Manteo, along with the rest of the outer banks, had been hit hard by nasty Irene last August. Last October we noted that stores were mostly closed and we couldn’t tell if they were coming back or not. Happy to say that the town is bustling again and business is booming. Finally made it to Full Moon Café and Brewery where you can enjoy beer flights (brew many of their own) and a delicious and varied menu to be enjoyed outside or in. Manteo is sorta dry- only beer and wine sold. Check this out- my photo of the cafe was used as a “reference” for this painting…. click here.
A shop just down the side street from Full Moon is where we first saw and learned about sea beans two years ago. This time I picked up a few very small sea stars from a bin outside. Old bottles –but not any good colors were nearby- I am looking for cobalt blue, cranberry or purple. After I’d paid for the sea stars, I spied a blue milk crate- containing the desired cobalt blue bottles. In fact once I got them home and cleaned up- I saw they were old Bromo Seltzer bottles, 4” tall and 1 ¼” diam. No tops. A whole pile of them were found locally in the woods and the man who found them asked his friend, the shop’s owner, to sell them for him. I bought three- two for me and one for a collector.
Roanoke Festival Park beckoned.

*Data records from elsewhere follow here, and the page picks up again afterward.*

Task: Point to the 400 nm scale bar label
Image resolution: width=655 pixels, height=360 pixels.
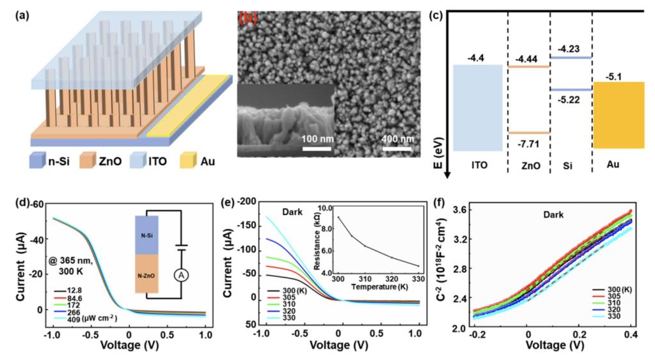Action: click(x=399, y=139)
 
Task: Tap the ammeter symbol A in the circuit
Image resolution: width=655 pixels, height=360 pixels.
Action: click(x=181, y=274)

Although we’d walked the trail on its outer edge along the water and watched the 16th century repro ship Elizabeth II, we had yet to visit the museum. An interactive site that chronicles and celebrates the first English settlement in America; it was the perfect size to experience without being tiring. As promised, we traveled back to 1585 and were home for dinner.

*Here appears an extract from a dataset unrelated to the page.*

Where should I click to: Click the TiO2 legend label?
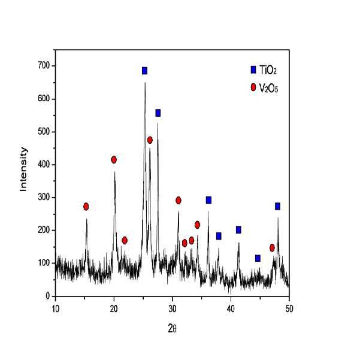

So far, since leaving CT, the level of adrenaline-raising excitement had been about zero – and we are quite comfortable with that. Then came time to get ourselves off the dock with the wind blowing us on at a manageable 7kts. Our stern was four feet away from the gazebo which due to its shape, was wider than the dock by several feet. We’d have to pivot at the bow, reversing to get our stern out away from the gazebo. Fenders and lines tied to accomplish this, instructions given by the captain and all looked set. Reverse on the starboard engine, began to pivot- the bow rail not in danger of hitting the piling, I am manning the bow line attached to the bow cleat and looped around a piling. As we pivot to 45° Russ gives thumbs up to remove the bow line. I take one end off the cleat and quickly pull the line from around the piling- oh this so painful- space between the piling and the dock becomes a natural jam cleat and the line becomes tightly wedged about 18” from the end. I frantically give the STOP signal as seconds later the boat bounces back with the force of the pull. A bit of forward and I am able to release the line from the cleat, toss to toward the dock and holler over that we’ll be back for it.
After we anchored, Russ took the kayak over to retrieve the line which had been placed on the dock. We have four very long black lines which came with the boat. Last year we bought two 25’ blue lines (at my request) and they are jinxed. One, we think, fell off of the tramps (was replaced) and we nearly lost this one. Seems to have a thin strip of wood burnished into the last 18” of the line. Too bad Tropical Storm Sandy looks to give us bigger concerns.